Technik der Proktokolektomie mit ileoanalem Pouch

Standards und Kontroverses

Zeitschrift:
Der Chirurg > Ausgabe 7/2017
Autoren:
J. Hardt, Prof. Dr. P. Kienle

Zusammenfassung

Hintergrund

Die restaurative Proktokolektomie (RPC) gilt als Standardoperation im Falle der therapierefraktären Situation und bei Neoplasie bei Colitis ulcerosa (CU).

Fragestellung

Ziel der Arbeit war es, anhand der aktuellen Evidenz einen Überblick über Standards, Innovationen und Kontroversen in Bezug auf die Technik der RPC zu geben.

Ergebnisse

Die RPC mit ileoanaler Pouchanlage (IAP) stellt die chirurgische Standardtherapie bei therapierefraktärer CU und bei Neoplasie dar.
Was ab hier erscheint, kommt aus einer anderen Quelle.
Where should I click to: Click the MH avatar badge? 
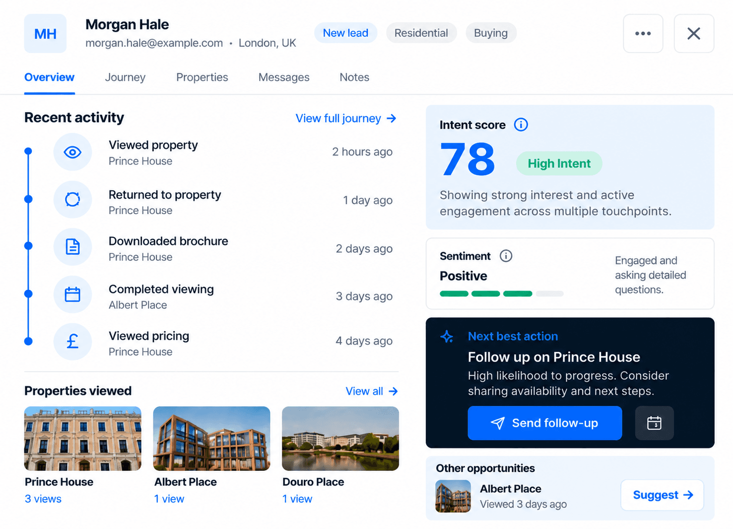tap(45, 33)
Wegen der chirurgisch einfachen Anlagetechnik und guten funktionellen Ergebnissen hat sich der J‑Pouch als Reservoir durchgesetzt. In der Regel erfolgt die RPC zweizeitig, bei Risikopatienten dreizeitig. Die technisch aufwendigere komplette Mukosektomie mit Handnaht ist der Stapleranastomose onkologisch nicht eindeutig überlegen. Nach Stapleranastomose scheinen die funktionellen Ergebnisse tendenziell günstiger zu sein, die Restrektumlänge sollte hier aber 2 cm nicht überschreiten.
Der laparoskopische Zugang ist dem offenen mindestens gleichwertig. Für neue, innovative, Operationstechniken wie robotische Chirurgie und transanale Verfahren wurden bisher nur die Machbarkeit, aber keine Vorteile gezeigt.

Schlussfolgerungen

Die Evidenz zu kontrovers diskutierten Fragen bei der RPC ist begrenzt.